I am always gratified but slightly alarmed at the faith that noble Lords place in doctors. It was not always what I experienced in practice, when many of my patients arrived with an internet search knowing more than I did about the condition, especially as I worked somewhere where we often saw young people with rare disorders.

A number of things are getting conflated in this debate. When a previously young, fit person walks through the door with a cancer diagnosis, there will be a series of trials and data on the prognosis for that age group with that diagnosis. Then it narrows down as there are the specific features for that individual. Then they start treatment and, as the treatment goes along, your prognosis gets more individualised as they do or do not respond to the treatments they are being given. Ultimately, it may become clear to the treating team that that person is no longer responding to treatments, and it becomes a very individualised prognosis at that point. So although you may start off with statistics, which are very broad, you end up giving the best advice about what you see before your eyes—as the noble Baroness, Lady Hayter, said—in relation to how that patient is responding to treatment and how they are doing.

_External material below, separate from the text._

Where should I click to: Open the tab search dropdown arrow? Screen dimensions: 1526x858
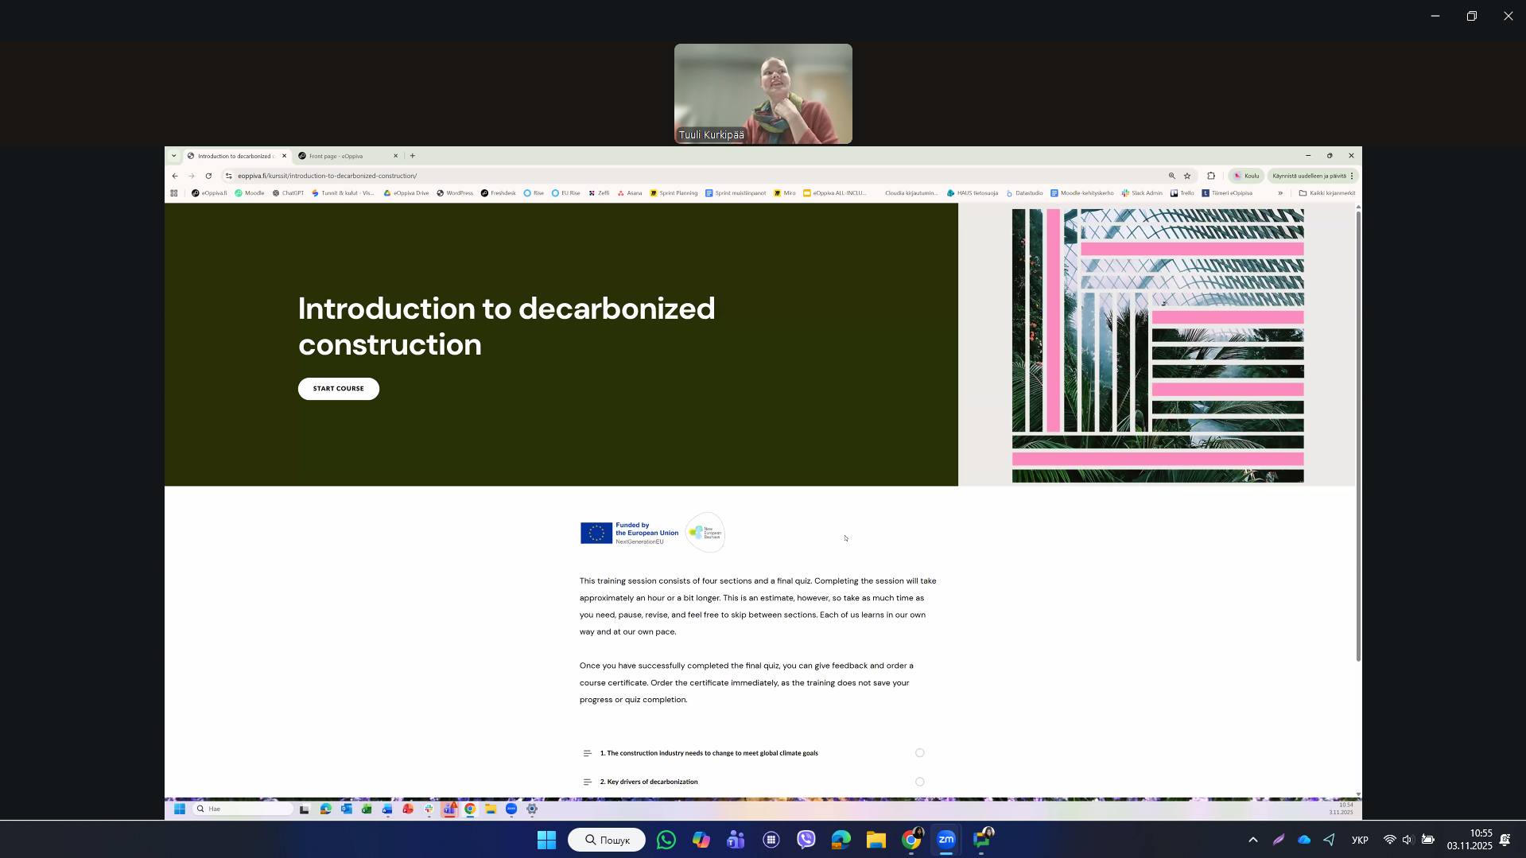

The further complication that stops you depending entirely on the papers that you have just read is where that person started off with diabetes, heart failure or a series of other complications. There just is not specific data for that complex of conditions that the patient may have, so it will be significantly dictated by clinical judgment, ideally by the whole multiprofessional team. We need to distinguish people with a clear cancer diagnosis, where there is lots of data, from people who have a mix of the more usual things that we see in the elderly population: cardiac problems, respiratory problems, diabetes, Parkinson’s—a whole complex of things. It then becomes, again, something that you cannot refer to in a textbook but something that you see in the state of progression of that person’s symptoms and their reducing response to treatment. I should sit down at this point, as I should not proceed further when my noble friend can speak to this with much greater authority.